### To be done
State how many lines in the records contain the string "button", matching case exactly. Reply with the number alone.

### Exercise data
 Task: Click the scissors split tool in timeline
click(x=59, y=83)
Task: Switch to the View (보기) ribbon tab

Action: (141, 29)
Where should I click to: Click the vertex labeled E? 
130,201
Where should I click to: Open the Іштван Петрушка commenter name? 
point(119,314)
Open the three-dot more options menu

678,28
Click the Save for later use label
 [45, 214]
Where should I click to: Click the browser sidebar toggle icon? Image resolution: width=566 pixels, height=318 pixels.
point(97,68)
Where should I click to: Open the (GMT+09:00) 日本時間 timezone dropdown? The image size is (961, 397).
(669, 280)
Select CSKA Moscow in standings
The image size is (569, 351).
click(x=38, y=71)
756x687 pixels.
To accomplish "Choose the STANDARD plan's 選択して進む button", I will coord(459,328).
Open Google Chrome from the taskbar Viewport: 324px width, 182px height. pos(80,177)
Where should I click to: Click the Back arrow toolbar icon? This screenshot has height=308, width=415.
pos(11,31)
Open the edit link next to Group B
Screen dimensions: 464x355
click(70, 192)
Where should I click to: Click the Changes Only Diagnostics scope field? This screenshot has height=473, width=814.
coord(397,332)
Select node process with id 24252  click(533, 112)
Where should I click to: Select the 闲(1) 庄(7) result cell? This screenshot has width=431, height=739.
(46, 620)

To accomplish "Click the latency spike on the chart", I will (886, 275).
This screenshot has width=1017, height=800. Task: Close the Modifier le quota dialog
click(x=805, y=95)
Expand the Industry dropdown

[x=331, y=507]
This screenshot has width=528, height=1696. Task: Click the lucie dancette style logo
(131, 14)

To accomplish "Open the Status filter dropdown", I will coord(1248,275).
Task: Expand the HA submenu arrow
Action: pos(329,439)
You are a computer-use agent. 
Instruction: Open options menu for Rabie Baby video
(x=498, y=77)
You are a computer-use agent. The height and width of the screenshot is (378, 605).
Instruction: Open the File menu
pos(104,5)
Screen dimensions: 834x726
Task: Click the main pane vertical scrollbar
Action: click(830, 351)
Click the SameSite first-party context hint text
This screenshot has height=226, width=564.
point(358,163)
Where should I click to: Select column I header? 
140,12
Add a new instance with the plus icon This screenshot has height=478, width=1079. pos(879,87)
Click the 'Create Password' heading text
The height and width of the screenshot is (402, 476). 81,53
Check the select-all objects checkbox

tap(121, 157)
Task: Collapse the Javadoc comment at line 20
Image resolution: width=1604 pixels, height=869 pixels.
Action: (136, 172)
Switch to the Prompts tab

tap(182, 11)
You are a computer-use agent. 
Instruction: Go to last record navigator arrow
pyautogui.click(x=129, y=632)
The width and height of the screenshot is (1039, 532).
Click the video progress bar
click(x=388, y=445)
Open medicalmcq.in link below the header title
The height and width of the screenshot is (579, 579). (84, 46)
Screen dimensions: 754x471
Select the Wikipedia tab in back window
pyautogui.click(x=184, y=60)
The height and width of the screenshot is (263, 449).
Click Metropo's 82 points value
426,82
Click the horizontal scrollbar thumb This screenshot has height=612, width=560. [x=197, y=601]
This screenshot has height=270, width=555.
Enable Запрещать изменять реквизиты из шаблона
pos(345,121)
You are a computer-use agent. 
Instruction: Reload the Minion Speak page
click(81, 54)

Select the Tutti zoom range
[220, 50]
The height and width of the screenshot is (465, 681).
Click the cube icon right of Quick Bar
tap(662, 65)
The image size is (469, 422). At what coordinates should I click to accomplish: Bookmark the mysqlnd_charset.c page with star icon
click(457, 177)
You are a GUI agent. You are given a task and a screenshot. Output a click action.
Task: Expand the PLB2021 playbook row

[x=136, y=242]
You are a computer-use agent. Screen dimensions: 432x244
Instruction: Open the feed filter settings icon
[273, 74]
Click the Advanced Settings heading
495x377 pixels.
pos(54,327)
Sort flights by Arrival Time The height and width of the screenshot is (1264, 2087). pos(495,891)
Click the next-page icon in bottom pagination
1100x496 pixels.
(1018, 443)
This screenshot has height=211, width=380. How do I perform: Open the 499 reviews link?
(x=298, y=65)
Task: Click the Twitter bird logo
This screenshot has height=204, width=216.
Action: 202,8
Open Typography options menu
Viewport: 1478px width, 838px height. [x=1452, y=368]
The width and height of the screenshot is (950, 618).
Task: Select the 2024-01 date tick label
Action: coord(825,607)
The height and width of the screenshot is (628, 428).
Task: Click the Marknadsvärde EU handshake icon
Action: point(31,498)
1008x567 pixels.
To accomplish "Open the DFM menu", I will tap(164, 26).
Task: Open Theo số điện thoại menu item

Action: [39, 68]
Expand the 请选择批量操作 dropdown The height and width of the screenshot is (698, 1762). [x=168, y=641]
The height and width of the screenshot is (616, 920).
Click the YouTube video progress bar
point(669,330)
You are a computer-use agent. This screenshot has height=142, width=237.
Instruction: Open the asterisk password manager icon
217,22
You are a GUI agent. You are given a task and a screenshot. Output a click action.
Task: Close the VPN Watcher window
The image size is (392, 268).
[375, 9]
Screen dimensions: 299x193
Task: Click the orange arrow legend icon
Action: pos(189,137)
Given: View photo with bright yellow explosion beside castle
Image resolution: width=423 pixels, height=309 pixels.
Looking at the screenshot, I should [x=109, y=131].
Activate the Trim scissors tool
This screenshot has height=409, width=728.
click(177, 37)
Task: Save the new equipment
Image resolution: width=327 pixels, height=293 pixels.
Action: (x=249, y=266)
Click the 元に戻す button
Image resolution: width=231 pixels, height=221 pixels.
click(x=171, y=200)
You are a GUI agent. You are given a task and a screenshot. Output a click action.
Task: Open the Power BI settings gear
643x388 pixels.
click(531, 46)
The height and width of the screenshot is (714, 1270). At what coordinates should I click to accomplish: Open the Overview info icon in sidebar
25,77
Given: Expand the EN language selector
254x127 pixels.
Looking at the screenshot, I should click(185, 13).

### Exercise output
2